Na quarta-feira passada o presidente do Banco Central, Roberto Campos Neto, fez uma apresentação no 10º Brazil Investment Forum do Bradesco BBI em que ressalta algumas peculiaridades que estão acontecendo no mundo em razão desta coordenação de políticas monetárias anti-inflacionárias.  É de se esperar que a inflação tenha comportamento parecido no mundo, já que a causa básica é comum.  No entanto, o paralelo que foi traçado por ele entre a situação no Brasil e no exterior, principalmente nos EUA, foi um pouco longe demais. Entre as várias comparações, Campos Neto frisou que a inflação de serviços nos EUA está mais persistente que imaginado, o mesmo que está sendo observado aqui.  Ora, no artigo que escrevi para o Broadcast no mês passado, mostrei por que a inflação de serviços estaria mais resistente aqui.  Recapitulando o argumento, baseei-me no trabalho de Daniel Duque que foi publicado no boletim macro do FGV IBRE de outubro de 2023.  Duque mostra que a taxa de participação no mercado de trabalho está caindo, justamente pelo aumento do valor e da amplitude de aplicação dos auxílios sociais básicos do governo (bolsa família e/ou auxílio Brasil).  Em si este resultado não é uma surpresa, como pode ser atestado pela publicação de minha coluna no Broadcast de outubro de 2023, que foi publicada antes do artigo em questão. O que é novo é o diagnóstico que Duque faz sobre as consequências desta diminuição na taxa de participação.  O mais relevante para nós agora é que a menor taxa de participação fez com que os salários dos trabalhadores menos qualificados subissem.  No entanto, este efeito de aumento nos salários causado pelo aumento do bolsa família está concentrado nos 25% menores salários.  Estes salários estão em geral atrelados ao setor de serviços básicos (como foi definido por Duque: comércio, alojamento, alimentação fora do domicílio, outros serviços e serviços domésticos).  Este setor por sua vez é muito importante no núcleo de serviços subjacentes, acompanhado de perto pelo Bacen.  Pode ser que haja fenômeno semelhante nos EUA, mas certamente não há um bolsa família, principal causador do aumento dos salários neste setor aqui em nosso país.  Ou seja, ao comparar problemas nas inflações de serviços aqui e lá, foi deixado de lado que tal fenômeno tem causas distintas nas duas economias.

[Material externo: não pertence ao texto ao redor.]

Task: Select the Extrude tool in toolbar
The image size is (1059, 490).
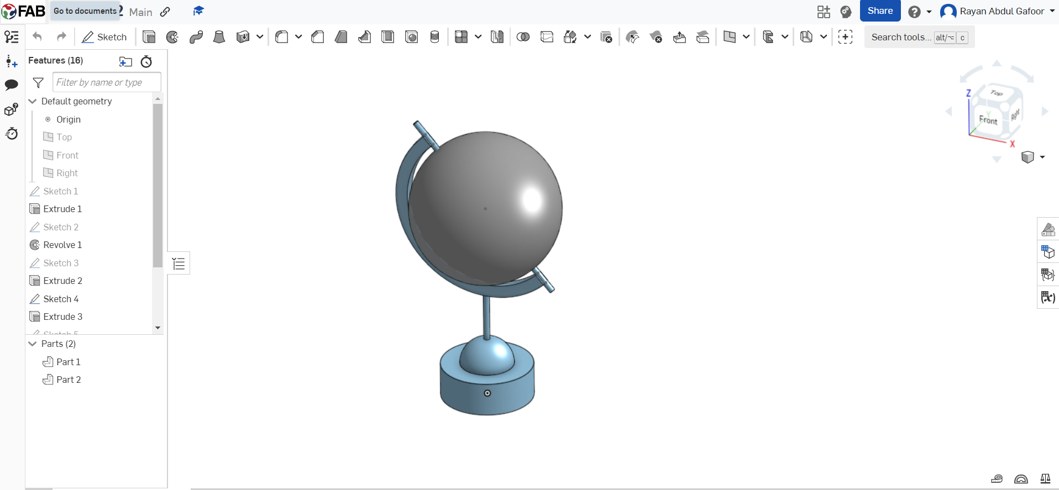Action: (x=149, y=37)
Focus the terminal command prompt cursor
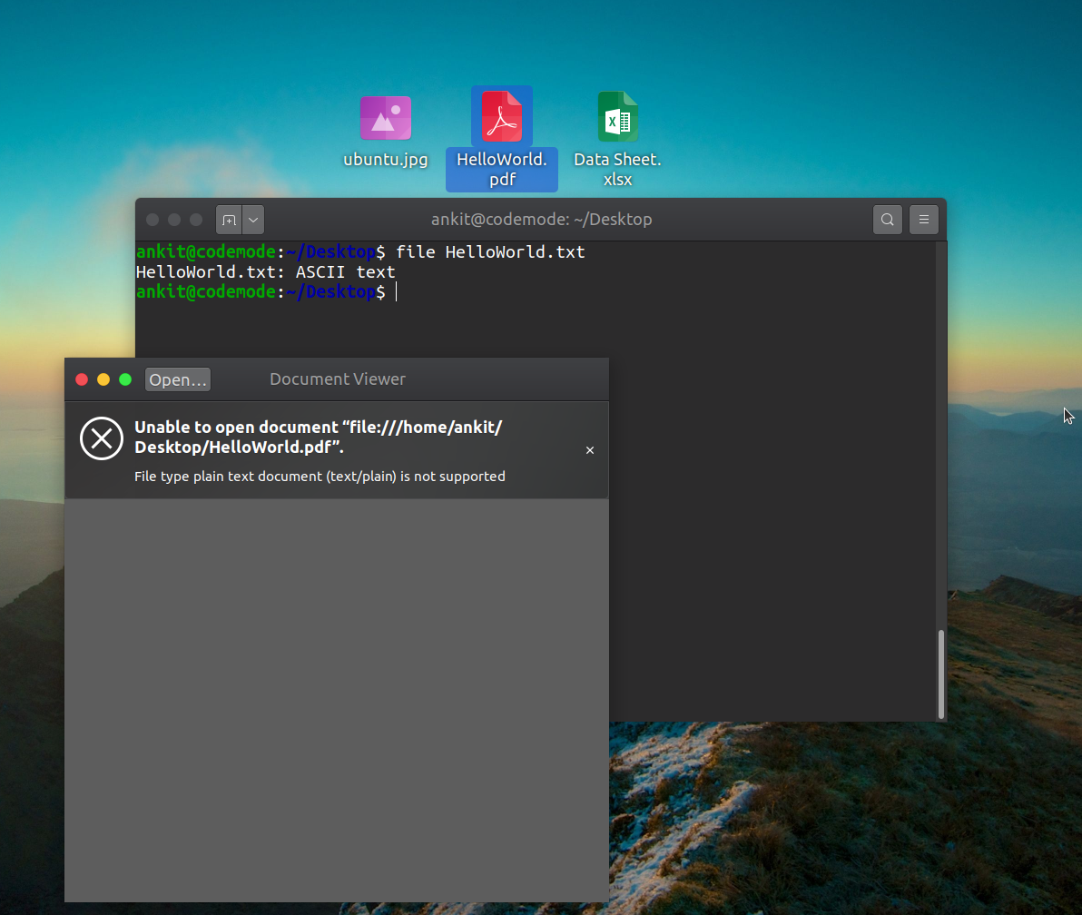This screenshot has height=915, width=1082. 397,291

Em outra fala, Campos Neto enfatiza (AE NEWS, 3/4/2023 10:44:10, por Marianna Gualter, Eduardo Laguna e Francisco Carlos de Assis): “‘Temos a taxa de juros alta nos Estados Unidos, mas vemos a economia pujante, o emprego forte, a produção industrial que caiu recuperou e os serviços subindo’, disse. ‘Quando olhamos para as condições de liquidez da economia americana, mesmo com juros altos, a liquidez está lá.’  Esse cenário, salientou, faz pensar sobre o processo de desinflação.”

Aqui também parece que o paralelo traçado entre as condições de nossa economia e da economia dos EUA foi um pouco exagerado.  Com efeito, o processo de desinflação no EUA poderá afetar o processo de desinflação aqui.  Porém, uma queda mais lenta dos juros nos EUA somente influencia a economia brasileira (para efeito de política monetária) se houver impacto na taxa de câmbio relevante.  Ou seja, se o dólar mantiver seu bom comportamento, que tem sido observado pelo menos até aqui, não há razão para esperar que o processo de desinflação nos EUA venha a afetar a trajetória de queda da taxa Selic.


Esta coluna foi publicada originalmente pelo Broadcast da Agência Estado, em 9/4/2024, terça-feira.

As opiniões expressas neste artigo são de responsabilidade exclusiva do autor, não refletindo necessariamente a opinião institucional da FGV. 

Comentários

Fábio
Longe de querer emitir opinião sobre assunto que não domino, acho que pelo menos em um ponto concordo com o artigo. A bolsa família alterou o mercado de trabalho e renda da classe baixa. Isso impacta na forma de analisar o mercado de trabalho e seus reflexos na composição da inflação daquela classe. Pelo jeito o banco central ainda não percebeu isso, mas o articulista sim.